Deploying BigDL on Microsoft’s Azure* Data Science Virtual Machine

Automated Installation of BigDL Using Deploy to Azure*

To make it easier to deploy BigDL, we created a “Deploy to Azure” button on top of the Linux* (Ubuntu*) edition of the Data Science Virtual Machine (DSVM). This button encapsulates all the necessary installation steps to create a new Azure* DSVM and installs BigDL after the virtual machine (VM) is provisioned.

Azure Virtual Machines provide a mechanism to automatically run a script during post provisioning when using Azure Resource Manager (ARM) templates. On Github*, we have published the Azure Resource Manager (ARM) template and the script to install BigDL on the DSVM for Linux (Ubuntu) when creating the VM on Azure.

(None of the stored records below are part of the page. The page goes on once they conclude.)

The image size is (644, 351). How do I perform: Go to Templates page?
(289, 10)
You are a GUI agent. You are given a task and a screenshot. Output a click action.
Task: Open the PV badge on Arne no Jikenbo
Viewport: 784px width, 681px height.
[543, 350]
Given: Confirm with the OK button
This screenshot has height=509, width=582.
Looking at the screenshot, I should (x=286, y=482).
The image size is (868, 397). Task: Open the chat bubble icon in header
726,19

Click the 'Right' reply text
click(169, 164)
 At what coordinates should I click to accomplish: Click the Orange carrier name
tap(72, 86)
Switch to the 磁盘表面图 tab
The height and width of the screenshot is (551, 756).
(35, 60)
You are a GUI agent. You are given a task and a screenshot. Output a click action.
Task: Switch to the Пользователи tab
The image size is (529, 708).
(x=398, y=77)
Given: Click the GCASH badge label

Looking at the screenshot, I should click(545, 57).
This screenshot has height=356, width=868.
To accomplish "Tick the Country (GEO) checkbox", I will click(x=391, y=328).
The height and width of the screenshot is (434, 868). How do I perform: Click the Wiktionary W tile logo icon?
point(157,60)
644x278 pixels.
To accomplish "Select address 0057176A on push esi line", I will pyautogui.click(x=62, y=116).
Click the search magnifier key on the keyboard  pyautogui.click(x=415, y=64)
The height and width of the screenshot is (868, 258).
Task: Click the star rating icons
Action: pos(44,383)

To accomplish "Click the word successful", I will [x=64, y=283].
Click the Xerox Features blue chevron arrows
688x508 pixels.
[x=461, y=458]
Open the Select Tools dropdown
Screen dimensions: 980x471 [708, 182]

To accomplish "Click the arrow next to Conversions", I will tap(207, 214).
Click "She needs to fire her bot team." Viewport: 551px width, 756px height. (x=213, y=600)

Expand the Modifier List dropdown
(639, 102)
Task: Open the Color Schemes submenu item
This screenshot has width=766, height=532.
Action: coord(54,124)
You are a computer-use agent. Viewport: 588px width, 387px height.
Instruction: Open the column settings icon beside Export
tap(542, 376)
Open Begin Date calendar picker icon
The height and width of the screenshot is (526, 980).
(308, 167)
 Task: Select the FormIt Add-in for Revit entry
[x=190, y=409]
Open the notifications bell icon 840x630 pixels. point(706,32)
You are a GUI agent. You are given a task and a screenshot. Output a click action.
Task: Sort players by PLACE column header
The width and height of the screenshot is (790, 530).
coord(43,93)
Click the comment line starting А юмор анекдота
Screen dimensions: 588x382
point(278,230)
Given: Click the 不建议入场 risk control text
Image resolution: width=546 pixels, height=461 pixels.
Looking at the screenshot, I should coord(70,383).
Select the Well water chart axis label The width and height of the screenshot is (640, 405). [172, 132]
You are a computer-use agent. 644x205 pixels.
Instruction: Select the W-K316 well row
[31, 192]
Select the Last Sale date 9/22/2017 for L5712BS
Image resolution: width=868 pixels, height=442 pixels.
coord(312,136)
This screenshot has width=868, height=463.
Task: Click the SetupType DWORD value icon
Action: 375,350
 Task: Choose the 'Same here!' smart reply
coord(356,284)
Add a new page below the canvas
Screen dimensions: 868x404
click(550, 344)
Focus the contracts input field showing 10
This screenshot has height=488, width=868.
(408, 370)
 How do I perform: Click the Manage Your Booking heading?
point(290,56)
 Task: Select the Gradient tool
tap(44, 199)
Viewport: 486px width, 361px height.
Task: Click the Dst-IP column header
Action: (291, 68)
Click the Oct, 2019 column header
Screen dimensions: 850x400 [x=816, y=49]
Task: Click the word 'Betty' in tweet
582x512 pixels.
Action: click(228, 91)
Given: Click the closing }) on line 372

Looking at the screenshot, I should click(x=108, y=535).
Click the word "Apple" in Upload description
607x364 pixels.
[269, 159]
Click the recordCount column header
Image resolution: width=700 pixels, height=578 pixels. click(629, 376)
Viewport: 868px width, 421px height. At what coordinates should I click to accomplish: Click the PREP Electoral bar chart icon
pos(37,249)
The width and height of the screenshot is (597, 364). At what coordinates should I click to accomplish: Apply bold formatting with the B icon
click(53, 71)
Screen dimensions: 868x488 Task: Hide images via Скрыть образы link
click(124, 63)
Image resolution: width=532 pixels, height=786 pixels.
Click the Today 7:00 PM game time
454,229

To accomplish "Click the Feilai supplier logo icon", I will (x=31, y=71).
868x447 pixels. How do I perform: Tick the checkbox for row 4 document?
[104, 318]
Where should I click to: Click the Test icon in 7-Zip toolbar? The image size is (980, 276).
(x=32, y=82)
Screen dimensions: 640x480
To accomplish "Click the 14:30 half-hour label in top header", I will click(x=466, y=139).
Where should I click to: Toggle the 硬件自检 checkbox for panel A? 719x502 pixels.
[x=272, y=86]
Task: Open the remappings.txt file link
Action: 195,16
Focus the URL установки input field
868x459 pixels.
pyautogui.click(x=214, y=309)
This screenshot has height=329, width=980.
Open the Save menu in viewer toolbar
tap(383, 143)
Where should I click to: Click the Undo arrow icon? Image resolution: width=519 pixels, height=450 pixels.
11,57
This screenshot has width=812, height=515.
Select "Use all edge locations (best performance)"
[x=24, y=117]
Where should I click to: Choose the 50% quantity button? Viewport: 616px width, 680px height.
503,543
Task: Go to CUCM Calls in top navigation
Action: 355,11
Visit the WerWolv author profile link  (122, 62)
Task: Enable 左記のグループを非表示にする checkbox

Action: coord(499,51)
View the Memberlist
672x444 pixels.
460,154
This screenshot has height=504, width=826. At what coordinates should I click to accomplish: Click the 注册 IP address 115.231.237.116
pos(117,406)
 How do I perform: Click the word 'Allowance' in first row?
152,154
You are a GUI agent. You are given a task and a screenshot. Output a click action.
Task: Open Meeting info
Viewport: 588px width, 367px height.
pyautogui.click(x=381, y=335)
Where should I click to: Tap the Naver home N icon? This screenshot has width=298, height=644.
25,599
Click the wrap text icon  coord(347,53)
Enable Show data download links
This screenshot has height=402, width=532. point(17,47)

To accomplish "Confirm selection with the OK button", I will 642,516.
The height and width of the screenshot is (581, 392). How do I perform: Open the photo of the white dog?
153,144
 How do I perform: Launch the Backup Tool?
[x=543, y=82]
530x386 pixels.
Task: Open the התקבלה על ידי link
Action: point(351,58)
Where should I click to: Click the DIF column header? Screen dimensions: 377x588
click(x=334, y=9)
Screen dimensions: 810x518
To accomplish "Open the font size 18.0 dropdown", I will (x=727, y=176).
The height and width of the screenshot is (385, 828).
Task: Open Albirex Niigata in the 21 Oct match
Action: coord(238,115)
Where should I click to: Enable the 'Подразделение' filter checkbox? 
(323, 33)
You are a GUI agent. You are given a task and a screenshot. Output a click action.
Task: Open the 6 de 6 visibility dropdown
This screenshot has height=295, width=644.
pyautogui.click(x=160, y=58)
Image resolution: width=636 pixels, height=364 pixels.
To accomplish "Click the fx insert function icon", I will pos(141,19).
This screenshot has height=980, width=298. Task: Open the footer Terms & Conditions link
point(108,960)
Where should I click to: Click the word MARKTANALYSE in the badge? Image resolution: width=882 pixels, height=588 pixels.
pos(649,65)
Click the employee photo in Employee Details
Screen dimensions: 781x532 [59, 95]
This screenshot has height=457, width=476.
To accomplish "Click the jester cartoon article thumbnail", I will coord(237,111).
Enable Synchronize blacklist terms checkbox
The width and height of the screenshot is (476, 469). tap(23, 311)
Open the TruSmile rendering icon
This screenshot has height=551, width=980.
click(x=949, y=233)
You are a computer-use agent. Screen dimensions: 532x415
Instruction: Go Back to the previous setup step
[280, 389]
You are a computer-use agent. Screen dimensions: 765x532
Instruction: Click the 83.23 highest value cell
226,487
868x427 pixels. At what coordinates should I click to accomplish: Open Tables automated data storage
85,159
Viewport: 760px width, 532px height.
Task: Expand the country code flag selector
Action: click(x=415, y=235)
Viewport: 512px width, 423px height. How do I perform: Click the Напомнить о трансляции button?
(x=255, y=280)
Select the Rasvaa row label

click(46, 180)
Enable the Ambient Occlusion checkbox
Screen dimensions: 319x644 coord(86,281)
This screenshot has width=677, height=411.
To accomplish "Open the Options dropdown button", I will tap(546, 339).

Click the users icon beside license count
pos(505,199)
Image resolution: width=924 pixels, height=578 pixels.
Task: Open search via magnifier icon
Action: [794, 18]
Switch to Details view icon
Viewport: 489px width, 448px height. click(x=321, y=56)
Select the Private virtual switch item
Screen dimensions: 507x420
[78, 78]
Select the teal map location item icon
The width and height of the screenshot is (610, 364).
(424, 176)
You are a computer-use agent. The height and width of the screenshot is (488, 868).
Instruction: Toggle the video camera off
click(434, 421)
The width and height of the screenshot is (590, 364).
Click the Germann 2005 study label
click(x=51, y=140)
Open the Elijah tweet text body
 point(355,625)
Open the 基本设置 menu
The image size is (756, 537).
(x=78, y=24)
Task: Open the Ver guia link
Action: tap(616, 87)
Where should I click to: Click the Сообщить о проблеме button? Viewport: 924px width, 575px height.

Clicking the Deploy to Azure button takes the user to the Azure portal wizard, leads them through the VM creation process, and automatically executes the necessary script to install/configure BigDL so that it is ready for use once the VM is successfully provisioned. The user can directly run /opt/BigDL/run_notebooks.sh to start a Jupyter* notebook server to execute the samples.

Note: It may take as long as 10 minutes to fully provision DSVM—perfect time for a coffee break!

Please note: For ease of use, we suggest selecting the password option rather than the SSH option in the DSVM provisioning prompt.

For completeness, we also provide, below, the manual, step-by-step installation procedure to create the data science steps in case you already have a DSVM (Ubuntu) instance, or just want to understand the details of what the automated steps do, above.

Manual Installation of BigDL on the DSVM

Provisioning DSVM

Before you start, you need to provision the Microsoft Data Science Virtual Machine for Linux (Ubuntu) by visiting the Azure product detail page and following the directions in the VM creation wizard.

When DSVM is configured, make a note of its public IP address or DNS name; you will need it to connect to DSVM via your connect tool of choice. The recommended tool for text interface is SSH or Putty. For the graphical interface, Microsoft* recommends an X Client called X2GO*.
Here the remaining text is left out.